My heart suddenly aches. Something clicked in my brain; and for a minute, I couldn’t do anything but staring at the book. It felt like an invisible shovel was digging an old wound buried down in my memory. As that blurry memory was coming in to shape, I recognize what it was. The unpleasant death of my cat. My eyes started to feel warm. My throat tickled. I had to close the book, shake my head and blink my eyes a couple of times and like always, trying to supress that memory.

Everytime I came across the ‘unpleasant’ part of the book (in other words, death), that memory’s becaming clearer and clearer. At the end of chapter 17, Bailey was put to sleep.

“You can let go, Bailey. You did a good job; you took care of the boy. That was your job, Bailey, and you did a good job; you are a good dog, a good dog.”

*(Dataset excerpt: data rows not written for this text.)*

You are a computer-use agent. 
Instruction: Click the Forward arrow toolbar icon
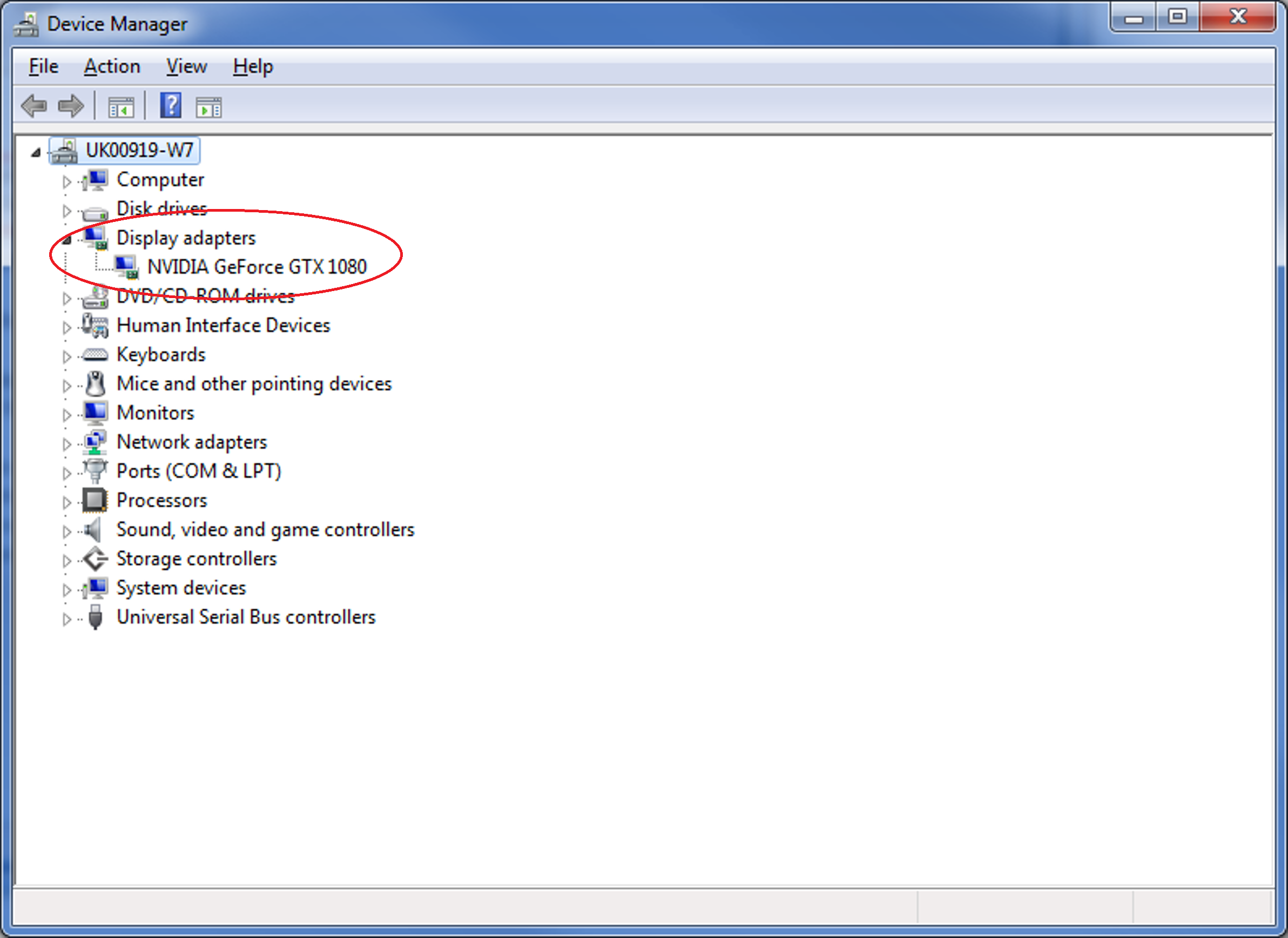pos(71,106)
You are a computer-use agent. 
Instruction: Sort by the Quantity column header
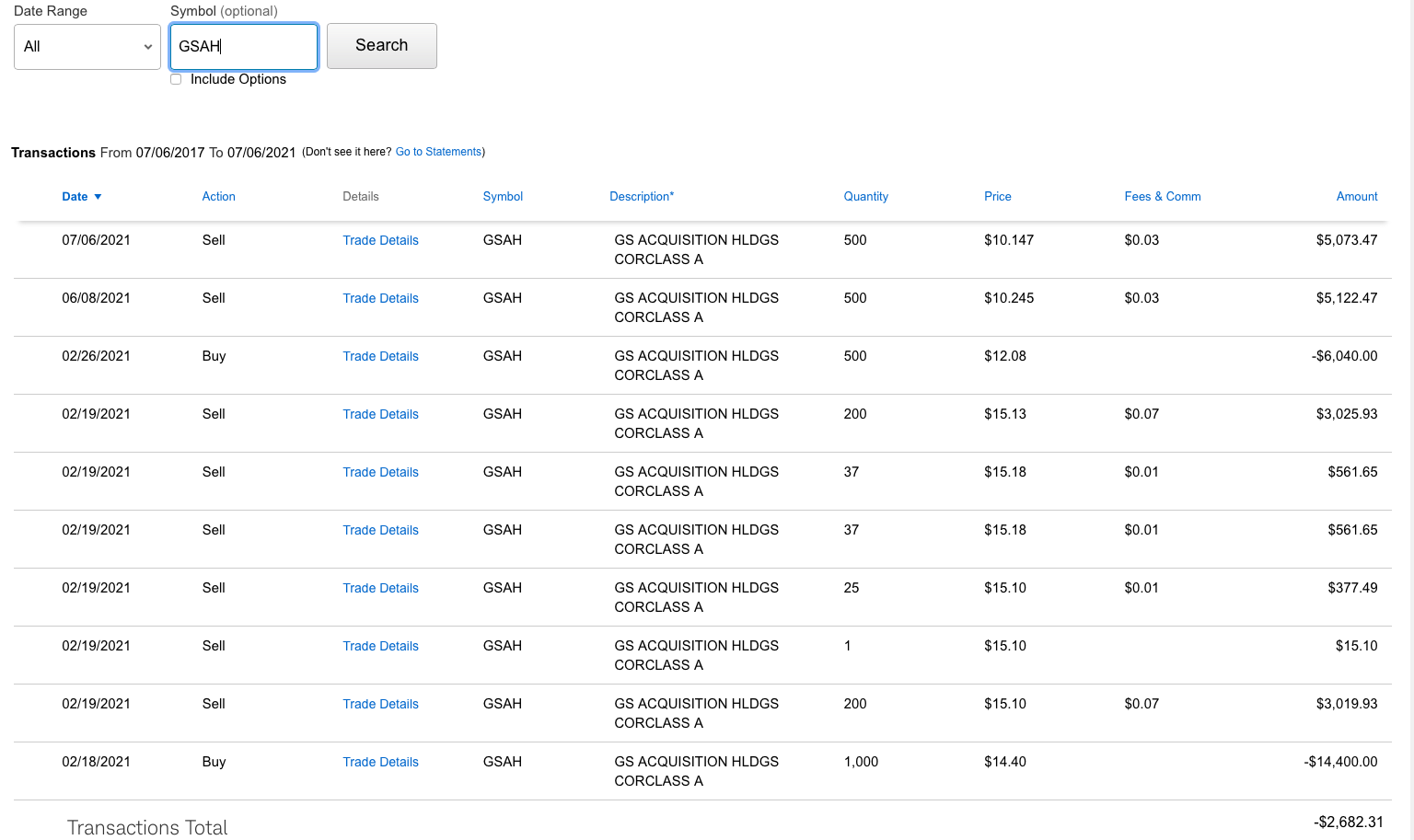[x=865, y=197]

That’s when I bawled. I remember taking one of our cats (was it Bubu?) about 17 years ago to the vet when he got into a fight and was scratched nastily across one of his eyes. Of course, I didn’t know where Bubu went after he got hurt. He came back to our house with a severe infection where the scaratch was. I remember crying in the cab while holding my cat. When he’s not better, we decided to take Bubu to the pet hospital and that’s when he died. I was crying so hard, it drained the energy out of me. I think at that point I made a promise to myself not to have a pet anymore; not a cat, at the least. It’s too hurtful. Bubu was one of seven (or eight?) kittens of Nala. The first time I met Nala was when I rescued her from the gutter by the road on a rainy day. She was meowing so loud, I could hear it from inside the house. Since then Nala lived with us and has kittens (in Indonesia, it’s uncommon to spayed/neutered stray cats). I named all of kittens, which all started with a ‘B’ and Bubu was my favorite because he was kind of ugly. Still, I loved him dearly.

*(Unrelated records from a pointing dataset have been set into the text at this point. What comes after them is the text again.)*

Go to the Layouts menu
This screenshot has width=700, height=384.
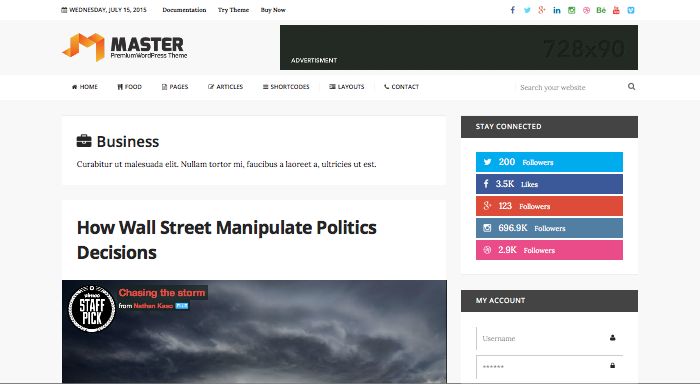coord(347,87)
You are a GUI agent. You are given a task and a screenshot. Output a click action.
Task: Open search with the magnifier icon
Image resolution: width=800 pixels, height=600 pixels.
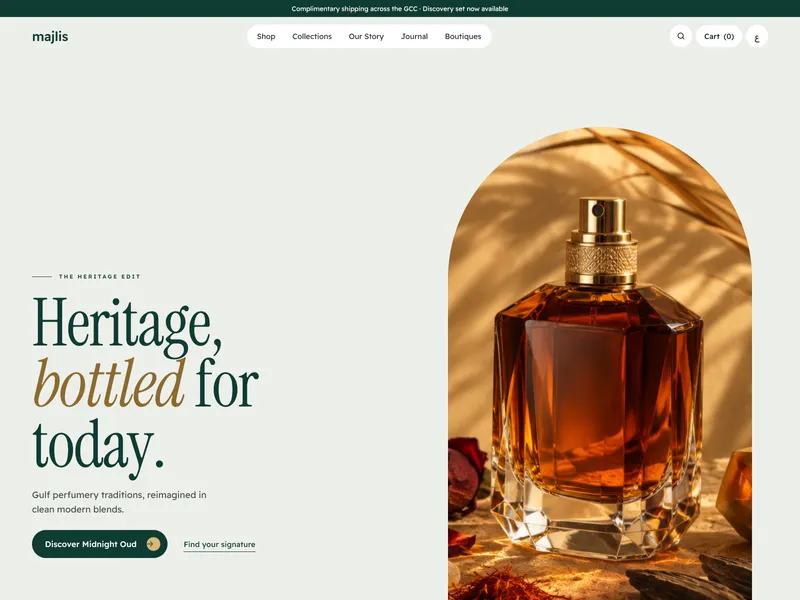681,36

I’m glad I read this book. It had lead me to deal with something I otherwise tried so hard to avoid. Yes it’s hard to think about it again, but it’s kind of relieving. Living in the U.S. and to have a family with children, it’s hard to avoid owning a pet. It’s still hard for me to say ‘yes’  to a cat. Couldn’t tell the kids the truth behind my stern ‘no’, but we now have a mutt named Max. And even though I dreaded the day when we have to say goodbye to this loving and friendly dog, I’m enjoy having a pet again.